■ **Instructions to follow**: Render these records as a Markdown table with two columns, No. and Text, giving each line its own row with a row number, and leave out blank lines.

** Start Material for this task **

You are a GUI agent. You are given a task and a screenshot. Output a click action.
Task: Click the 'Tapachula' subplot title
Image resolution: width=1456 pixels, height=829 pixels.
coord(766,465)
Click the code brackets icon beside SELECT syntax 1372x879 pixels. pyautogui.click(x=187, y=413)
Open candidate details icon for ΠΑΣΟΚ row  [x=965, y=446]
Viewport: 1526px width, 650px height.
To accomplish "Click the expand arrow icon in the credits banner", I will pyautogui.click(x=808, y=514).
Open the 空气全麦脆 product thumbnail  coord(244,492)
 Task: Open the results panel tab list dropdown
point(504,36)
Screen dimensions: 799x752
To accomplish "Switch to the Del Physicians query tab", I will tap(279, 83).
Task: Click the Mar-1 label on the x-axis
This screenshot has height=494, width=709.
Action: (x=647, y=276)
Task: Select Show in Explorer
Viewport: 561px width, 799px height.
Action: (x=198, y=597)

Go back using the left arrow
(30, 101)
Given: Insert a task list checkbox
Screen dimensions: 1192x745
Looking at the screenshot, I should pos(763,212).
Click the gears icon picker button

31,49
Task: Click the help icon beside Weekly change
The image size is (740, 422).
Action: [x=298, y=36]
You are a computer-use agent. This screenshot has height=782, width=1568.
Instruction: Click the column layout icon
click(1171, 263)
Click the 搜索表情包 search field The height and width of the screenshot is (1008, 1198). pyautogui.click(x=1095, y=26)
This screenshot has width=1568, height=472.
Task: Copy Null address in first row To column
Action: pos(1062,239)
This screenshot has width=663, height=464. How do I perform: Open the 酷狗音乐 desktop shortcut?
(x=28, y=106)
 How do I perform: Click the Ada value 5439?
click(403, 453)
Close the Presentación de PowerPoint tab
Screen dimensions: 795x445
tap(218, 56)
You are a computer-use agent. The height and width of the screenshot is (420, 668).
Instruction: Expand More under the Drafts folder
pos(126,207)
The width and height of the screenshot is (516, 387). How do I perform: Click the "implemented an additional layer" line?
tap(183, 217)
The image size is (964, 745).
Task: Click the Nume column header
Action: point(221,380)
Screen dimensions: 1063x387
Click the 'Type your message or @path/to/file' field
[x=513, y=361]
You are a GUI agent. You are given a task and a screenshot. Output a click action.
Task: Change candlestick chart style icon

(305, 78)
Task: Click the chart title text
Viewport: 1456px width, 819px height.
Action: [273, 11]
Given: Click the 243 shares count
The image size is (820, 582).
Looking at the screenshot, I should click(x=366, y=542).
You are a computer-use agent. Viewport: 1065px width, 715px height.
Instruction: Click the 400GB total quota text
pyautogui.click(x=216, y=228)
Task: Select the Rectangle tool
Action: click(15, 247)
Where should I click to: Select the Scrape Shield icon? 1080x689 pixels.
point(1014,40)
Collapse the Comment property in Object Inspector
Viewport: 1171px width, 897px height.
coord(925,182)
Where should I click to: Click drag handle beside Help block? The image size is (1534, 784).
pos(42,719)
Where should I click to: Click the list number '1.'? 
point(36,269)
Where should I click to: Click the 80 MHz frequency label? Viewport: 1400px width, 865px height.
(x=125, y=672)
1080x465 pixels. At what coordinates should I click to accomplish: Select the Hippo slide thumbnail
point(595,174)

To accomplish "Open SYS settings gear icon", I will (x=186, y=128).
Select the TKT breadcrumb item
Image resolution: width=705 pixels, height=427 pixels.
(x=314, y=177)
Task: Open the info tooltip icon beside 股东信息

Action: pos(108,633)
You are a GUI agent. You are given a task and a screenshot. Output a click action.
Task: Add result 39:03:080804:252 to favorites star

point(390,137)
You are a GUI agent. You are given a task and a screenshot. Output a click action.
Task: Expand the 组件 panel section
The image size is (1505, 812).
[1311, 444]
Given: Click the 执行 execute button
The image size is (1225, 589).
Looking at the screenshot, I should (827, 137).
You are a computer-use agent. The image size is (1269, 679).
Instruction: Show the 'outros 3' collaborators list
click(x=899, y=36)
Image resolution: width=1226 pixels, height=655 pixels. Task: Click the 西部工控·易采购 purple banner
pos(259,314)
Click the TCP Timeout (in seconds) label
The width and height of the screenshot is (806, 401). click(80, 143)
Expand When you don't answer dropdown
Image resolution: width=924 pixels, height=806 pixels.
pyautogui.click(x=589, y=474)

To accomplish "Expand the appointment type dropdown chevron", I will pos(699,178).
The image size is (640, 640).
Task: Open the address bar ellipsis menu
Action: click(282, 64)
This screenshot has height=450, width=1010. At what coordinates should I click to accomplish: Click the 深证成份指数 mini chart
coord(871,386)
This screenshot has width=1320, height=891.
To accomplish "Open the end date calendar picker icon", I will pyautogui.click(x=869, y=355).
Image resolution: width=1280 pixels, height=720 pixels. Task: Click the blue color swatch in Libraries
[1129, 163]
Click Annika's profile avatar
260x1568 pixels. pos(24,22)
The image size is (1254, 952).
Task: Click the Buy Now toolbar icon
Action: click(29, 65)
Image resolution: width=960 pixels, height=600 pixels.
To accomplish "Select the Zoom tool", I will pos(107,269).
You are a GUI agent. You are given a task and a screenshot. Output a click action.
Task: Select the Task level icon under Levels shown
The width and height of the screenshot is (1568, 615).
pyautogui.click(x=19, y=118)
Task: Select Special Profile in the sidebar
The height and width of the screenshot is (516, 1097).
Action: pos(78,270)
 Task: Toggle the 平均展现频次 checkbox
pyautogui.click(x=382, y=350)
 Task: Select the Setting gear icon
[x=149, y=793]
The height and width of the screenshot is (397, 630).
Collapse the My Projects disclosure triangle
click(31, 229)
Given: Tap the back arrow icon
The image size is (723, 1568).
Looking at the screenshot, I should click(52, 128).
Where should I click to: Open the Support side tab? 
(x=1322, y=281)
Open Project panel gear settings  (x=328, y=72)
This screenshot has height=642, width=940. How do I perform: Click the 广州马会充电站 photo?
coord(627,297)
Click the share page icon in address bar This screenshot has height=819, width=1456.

** End Material for this task **

■ **Worked answer**:
| No. | Text |
|---|---|
| 1 | You are a GUI agent. You are given a task and a screenshot. Output a click action. |
| 2 | Task: Click the 'Tapachula' subplot title |
| 3 | Image resolution: width=1456 pixels, height=829 pixels. |
| 4 | coord(766,465) |
| 5 | Click the code brackets icon beside SELECT syntax 1372x879 pixels. pyautogui.click(x=187, y=413) |
| 6 | Open candidate details icon for ΠΑΣΟΚ row  [x=965, y=446] |
| 7 | Viewport: 1526px width, 650px height. |
| 8 | To accomplish "Click the expand arrow icon in the credits banner", I will pyautogui.click(x=808, y=514). |
| 9 | Open the 空气全麦脆 product thumbnail  coord(244,492) |
| 10 |  Task: Open the results panel tab list dropdown |
| 11 | point(504,36) |
| 12 | Screen dimensions: 799x752 |
| 13 | To accomplish "Switch to the Del Physicians query tab", I will tap(279, 83). |
| 14 | Task: Click the Mar-1 label on the x-axis |
| 15 | This screenshot has height=494, width=709. |
| 16 | Action: (x=647, y=276) |
| 17 | Task: Select Show in Explorer |
| 18 | Viewport: 561px width, 799px height. |
| 19 | Action: (x=198, y=597) |
| 20 | Go back using the left arrow |
| 21 | (30, 101) |
| 22 | Given: Insert a task list checkbox |
| 23 | Screen dimensions: 1192x745 |
| 24 | Looking at the screenshot, I should pos(763,212). |
| 25 | Click the gears icon picker button |
| 26 | 31,49 |
| 27 | Task: Click the help icon beside Weekly change |
| 28 | The image size is (740, 422). |
| 29 | Action: [x=298, y=36] |
| 30 | You are a computer-use agent. This screenshot has height=782, width=1568. |
| 31 | Instruction: Click the column layout icon |
| 32 | click(1171, 263) |
| 33 | Click the 搜索表情包 search field The height and width of the screenshot is (1008, 1198). pyautogui.click(x=1095, y=26) |
| 34 | This screenshot has width=1568, height=472. |
| 35 | Task: Copy Null address in first row To column |
| 36 | Action: pos(1062,239) |
| 37 | This screenshot has width=663, height=464. How do I perform: Open the 酷狗音乐 desktop shortcut? |
| 38 | (x=28, y=106) |
| 39 |  How do I perform: Click the Ada value 5439? |
| 40 | click(403, 453) |
| 41 | Close the Presentación de PowerPoint tab |
| 42 | Screen dimensions: 795x445 |
| 43 | tap(218, 56) |
| 44 | You are a computer-use agent. The height and width of the screenshot is (420, 668). |
| 45 | Instruction: Expand More under the Drafts folder |
| 46 | pos(126,207) |
| 47 | The width and height of the screenshot is (516, 387). How do I perform: Click the "implemented an additional layer" line? |
| 48 | tap(183, 217) |
| 49 | The image size is (964, 745). |
| 50 | Task: Click the Nume column header |
| 51 | Action: point(221,380) |
| 52 | Screen dimensions: 1063x387 |
| 53 | Click the 'Type your message or @path/to/file' field |
| 54 | [x=513, y=361] |
| 55 | You are a GUI agent. You are given a task and a screenshot. Output a click action. |
| 56 | Task: Change candlestick chart style icon |
| 57 | (305, 78) |
| 58 | Task: Click the chart title text |
| 59 | Viewport: 1456px width, 819px height. |
| 60 | Action: [273, 11] |
| 61 | Given: Click the 243 shares count |
| 62 | The image size is (820, 582). |
| 63 | Looking at the screenshot, I should click(x=366, y=542). |
| 64 | You are a computer-use agent. Viewport: 1065px width, 715px height. |
| 65 | Instruction: Click the 400GB total quota text |
| 66 | pyautogui.click(x=216, y=228) |
| 67 | Task: Select the Rectangle tool |
| 68 | Action: click(15, 247) |
| 69 | Where should I click to: Select the Scrape Shield icon? 1080x689 pixels. |
| 70 | point(1014,40) |
| 71 | Collapse the Comment property in Object Inspector |
| 72 | Viewport: 1171px width, 897px height. |
| 73 | coord(925,182) |
| 74 | Where should I click to: Click drag handle beside Help block? The image size is (1534, 784). |
| 75 | pos(42,719) |
| 76 | Where should I click to: Click the list number '1.'?  |
| 77 | point(36,269) |
| 78 | Where should I click to: Click the 80 MHz frequency label? Viewport: 1400px width, 865px height. |
| 79 | (x=125, y=672) |
| 80 | 1080x465 pixels. At what coordinates should I click to accomplish: Select the Hippo slide thumbnail |
| 81 | point(595,174) |
| 82 | To accomplish "Open SYS settings gear icon", I will (x=186, y=128). |
| 83 | Select the TKT breadcrumb item |
| 84 | Image resolution: width=705 pixels, height=427 pixels. |
| 85 | (x=314, y=177) |
| 86 | Task: Open the info tooltip icon beside 股东信息 |
| 87 | Action: pos(108,633) |
| 88 | You are a GUI agent. You are given a task and a screenshot. Output a click action. |
| 89 | Task: Add result 39:03:080804:252 to favorites star |
| 90 | point(390,137) |
| 91 | You are a GUI agent. You are given a task and a screenshot. Output a click action. |
| 92 | Task: Expand the 组件 panel section |
| 93 | The image size is (1505, 812). |
| 94 | [1311, 444] |
| 95 | Given: Click the 执行 execute button |
| 96 | The image size is (1225, 589). |
| 97 | Looking at the screenshot, I should (827, 137). |
| 98 | You are a computer-use agent. The image size is (1269, 679). |
| 99 | Instruction: Show the 'outros 3' collaborators list |
| 100 | click(x=899, y=36) |
| 101 | Image resolution: width=1226 pixels, height=655 pixels. Task: Click the 西部工控·易采购 purple banner |
| 102 | pos(259,314) |
| 103 | Click the TCP Timeout (in seconds) label |
| 104 | The width and height of the screenshot is (806, 401). click(80, 143) |
| 105 | Expand When you don't answer dropdown |
| 106 | Image resolution: width=924 pixels, height=806 pixels. |
| 107 | pyautogui.click(x=589, y=474) |
| 108 | To accomplish "Expand the appointment type dropdown chevron", I will pos(699,178). |
| 109 | The image size is (640, 640). |
| 110 | Task: Open the address bar ellipsis menu |
| 111 | Action: click(282, 64) |
| 112 | This screenshot has height=450, width=1010. At what coordinates should I click to accomplish: Click the 深证成份指数 mini chart |
| 113 | coord(871,386) |
| 114 | This screenshot has width=1320, height=891. |
| 115 | To accomplish "Open the end date calendar picker icon", I will pyautogui.click(x=869, y=355). |
| 116 | Image resolution: width=1280 pixels, height=720 pixels. Task: Click the blue color swatch in Libraries |
| 117 | [1129, 163] |
| 118 | Click Annika's profile avatar |
| 119 | 260x1568 pixels. pos(24,22) |
| 120 | The image size is (1254, 952). |
| 121 | Task: Click the Buy Now toolbar icon |
| 122 | Action: click(29, 65) |
| 123 | Image resolution: width=960 pixels, height=600 pixels. |
| 124 | To accomplish "Select the Zoom tool", I will pos(107,269). |
| 125 | You are a GUI agent. You are given a task and a screenshot. Output a click action. |
| 126 | Task: Select the Task level icon under Levels shown |
| 127 | The width and height of the screenshot is (1568, 615). |
| 128 | pyautogui.click(x=19, y=118) |
| 129 | Task: Select Special Profile in the sidebar |
| 130 | The height and width of the screenshot is (516, 1097). |
| 131 | Action: pos(78,270) |
| 132 |  Task: Toggle the 平均展现频次 checkbox |
| 133 | pyautogui.click(x=382, y=350) |
| 134 |  Task: Select the Setting gear icon |
| 135 | [x=149, y=793] |
| 136 | The height and width of the screenshot is (397, 630). |
| 137 | Collapse the My Projects disclosure triangle |
| 138 | click(31, 229) |
| 139 | Given: Tap the back arrow icon |
| 140 | The image size is (723, 1568). |
| 141 | Looking at the screenshot, I should click(52, 128). |
| 142 | Where should I click to: Open the Support side tab?  |
| 143 | (x=1322, y=281) |
| 144 | Open Project panel gear settings  (x=328, y=72) |
| 145 | This screenshot has height=642, width=940. How do I perform: Click the 广州马会充电站 photo? |
| 146 | coord(627,297) |
| 147 | Click the share page icon in address bar This screenshot has height=819, width=1456. |